I am half way through the book Release It by Michael Nygard and thought I would scribble down my first take on this. The book aims to prepare developers for the uncertainties in a production environment. Essentially, the code you write behaves differently in different environments and most of the time what developers see (even forsee) is the behavior in their dev/qa/load-test environment. By the time you are done with load + functionality testing, the assumption is that things are production ready and so it's pushed to production. The kudos mails are in and the team heads out for the project party :-).
Once in the production environment, given the right push, your code starts to get stressed and strained. This manifests itself as behavioral differences compared to what was seen in other environments. As the computation involved in the application grows, the resources available to it get strained until finally it breaks down, bringing down the whole application. I am sure this is nothing new for a lot of people out there. I have heard organizations resorting to crazy (but practical given the circumstances they are in) procedures like restarting the applications once every 4 hours to get around these limitations. If true, there are even more surprising things out there like 400 restarts per day.

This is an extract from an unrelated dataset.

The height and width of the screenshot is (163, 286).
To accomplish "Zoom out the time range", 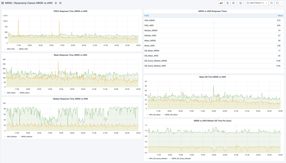I will (x=272, y=3).
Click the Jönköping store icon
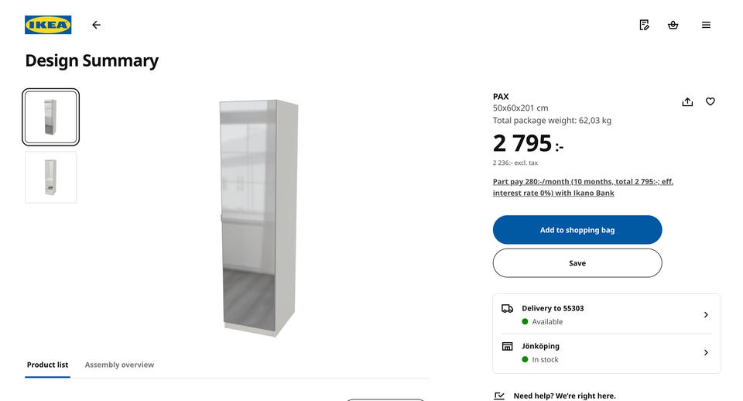This screenshot has height=401, width=743. pos(507,346)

The book encourages developers to see things from a pessimistic point of view. Anything and everything outside your computational memory can fail, so how do you plan to work around this? The memory itself can fail but I guess you can't really do anything there. If you access the network, it could fail so have you planned for it? What is your plan? If you store lots of data into a database and try to read it, how does the sheer volume of data affect your application? If you integrate with third party services like credit card payment service or address verfication service, how does their SLA affect yours? If a part of your system is in trouble, does it bring down your whole application? How can your degrade your application gracefully when parts of your system is down? Have you planned for capacity difference between your application and the applications you integrate with? These are just some of the issues that this book is trying to address. Some of the proposed solutions like :-
- Timeout (even for thread waits)
- Fail Fast
- Circuit Breaker
etc. are not so difficult to implement. There are more solutions available in this book if you are interested. In today's application where integration with auxillary services is the key to improving the core value of your application, I think the book has a lot to offer. I hope to provide more input once I am done reading the book.